After doing some research, I think the right way to achieve this is to use QAbstractEventDispatcher ("allows the integration of an external event loop with the Qt event loop"). However I'm still not sure how to tie this with my own main loop, and also, I don't know exactly what's needed for the pure virtual functions implementation.

Hope someone could shed some lights for the newbie here. Thanks in advance.
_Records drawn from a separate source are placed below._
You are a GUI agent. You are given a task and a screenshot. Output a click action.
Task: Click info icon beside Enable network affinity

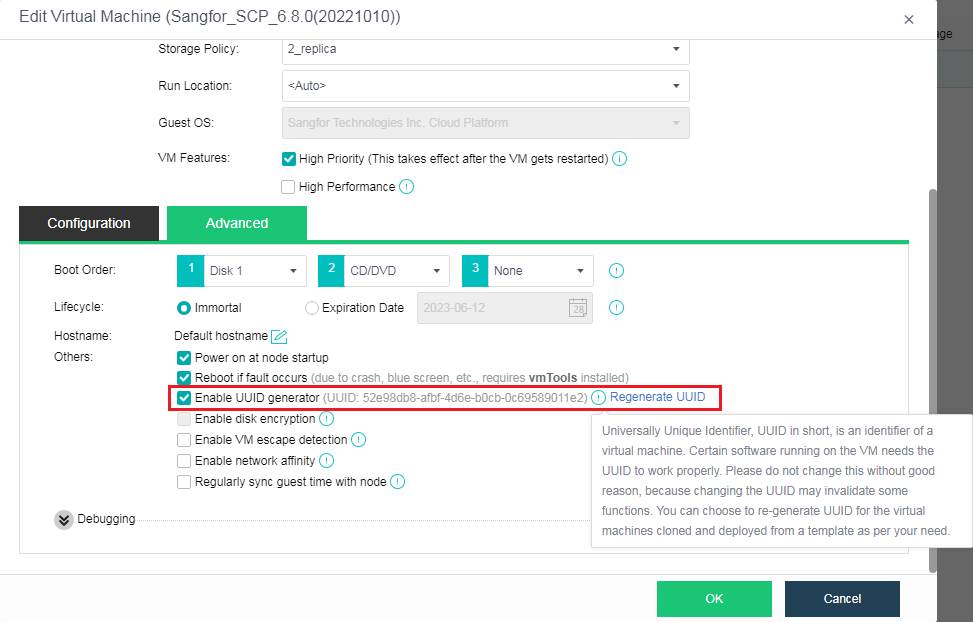coord(326,461)
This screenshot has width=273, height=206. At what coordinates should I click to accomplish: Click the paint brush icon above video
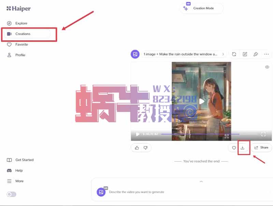256,54
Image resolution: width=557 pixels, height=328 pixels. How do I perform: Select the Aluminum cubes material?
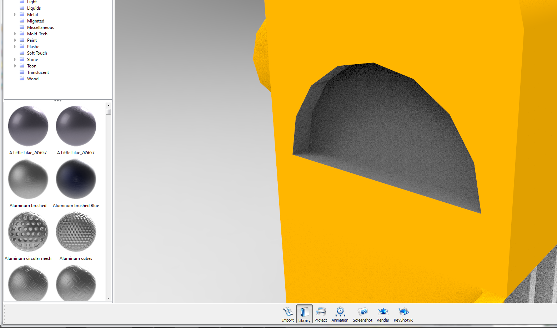click(76, 232)
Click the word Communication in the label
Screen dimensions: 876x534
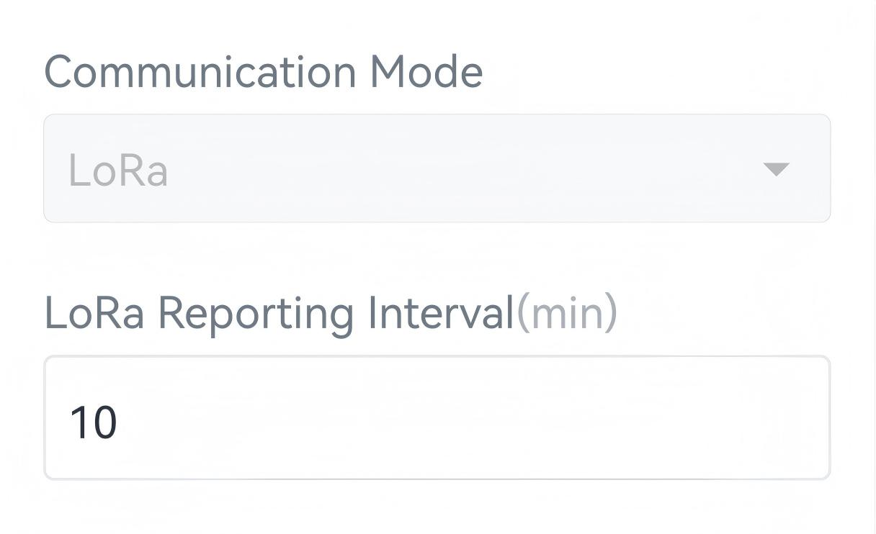pyautogui.click(x=200, y=72)
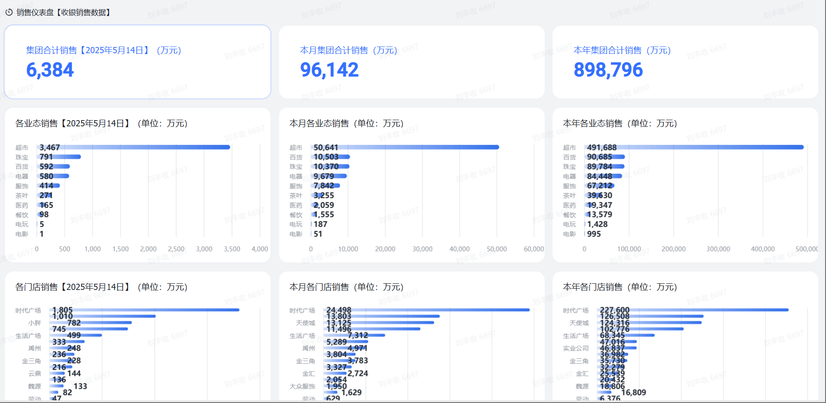Click the 销售仪表盘【收银销售数据】 page title

[63, 12]
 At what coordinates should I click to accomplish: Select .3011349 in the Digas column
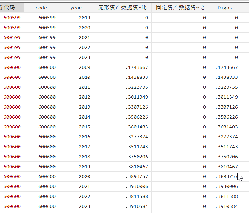tap(226, 97)
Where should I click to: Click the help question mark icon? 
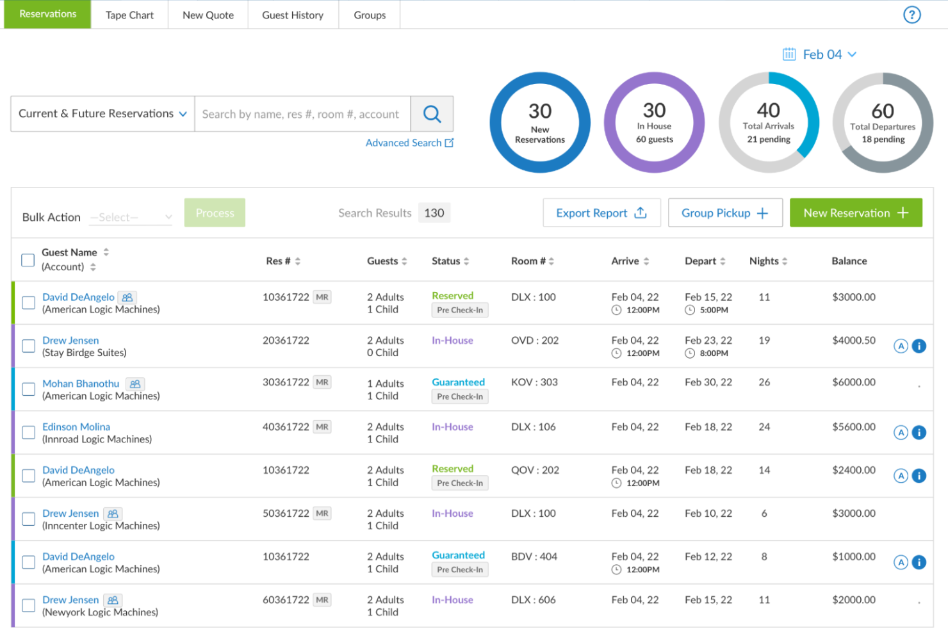tap(911, 14)
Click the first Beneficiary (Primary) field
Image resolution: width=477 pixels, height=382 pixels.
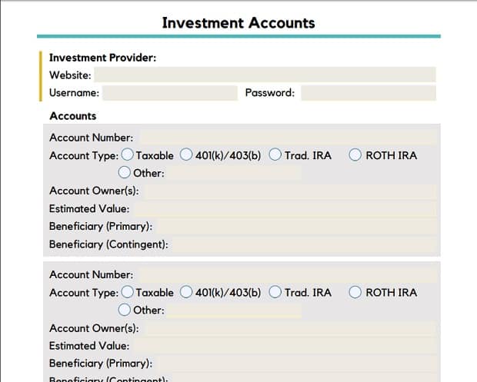click(297, 227)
class MyEventDispatcher : public QAbstractEventDispatcher {
protected:
bool processEvents(QEventLoop::ProcessEventsFlags flags);
bool hasPendingEvents();
void interrupt();
void registerTimer(int timerId, int interval, QObject* obj);
QList<TimerInfo> registerTimers(QObject* obj) const;
bool unregisterTimer(int timerId);
bool unregisterTimers(QObject* obj);
void wakeUp();
void flush();
void registerSocketNotifier(QSocketNotifier* notifier) {
int sockFd = notifier->socket();
int type = notifier->type();

if (type == QSocketNotifier::Read)
connect(notifier, SIGNAL(activated(int)), this, (SLOT(handleRead(int)));
else if (type == QSocketNotifier::Write)
connect(notifier, SIGNAL(activated(int)), this, SLOT(handleWrite(int)));
else if (type == QSocketNotifier::Exception)
// handle exception
}
void unregisterSocketNotifier(QSocketNotifier*);

private Q_SLOTS:
void handleRead(int sock);
void handleWrite(int sock);
};


My main function would look something like this:


int main(int argc, char *argv[]) {
MyEventDispatcher* dispatcher("mainwindow");
QApplication app(argc, argv);
MainWindow *mainWindow = new MainWindow();
mainWindow->show();
//MyApp::getInstance().run(argc, argv);
//return 0;
return app.exec();
}


Sudo code of my own main event loop:


class MyApp {
public:
static MyApp& getInstance();
...
void run(int argc, char* argv[]) {
while (mShouldRun)
runOnce();
}
protected:
void runOnce() {
int rc = select(size, &readFds, &writeFds, 0, &timeout);
if (rc > 0) {
for (int i = 0; i < mFdSet.size(); i++) {
int fd = mFdSet.at(i);
if (FD_ISSET(fd, &readFds)) read();
}
for (int i = 0; i < mFdSet.size(); i++) {
int fd = mFdSet.at(i);
if (FD_ISSET(fd, &writeFds)) write();
}
}
}
};


My Qt widget app


class MainWindow : public QMainWindow {
// GUI stuff
}

vkincaid
31st August 2009, 16:27
Sorry for pulling this topic up again, but I seem to be in a dead end for the last couple of days :( Any pointers about this will greatly be appreciated!

wysota
31st August 2009, 18:51
If all your loop does is to call select() on a bunch of descriptors and do something based on the result then maybe it might be easier to integrate your loop with Qt's loop and not the other way round. It would be trivial by using QSocketNotifier.

vkincaid
31st August 2009, 22:50
Thanks a lot wysota! I receive socket notification via activated signals now and still use app.exec(). This is a lot easier to understand than using QAbstractEventDispatcher.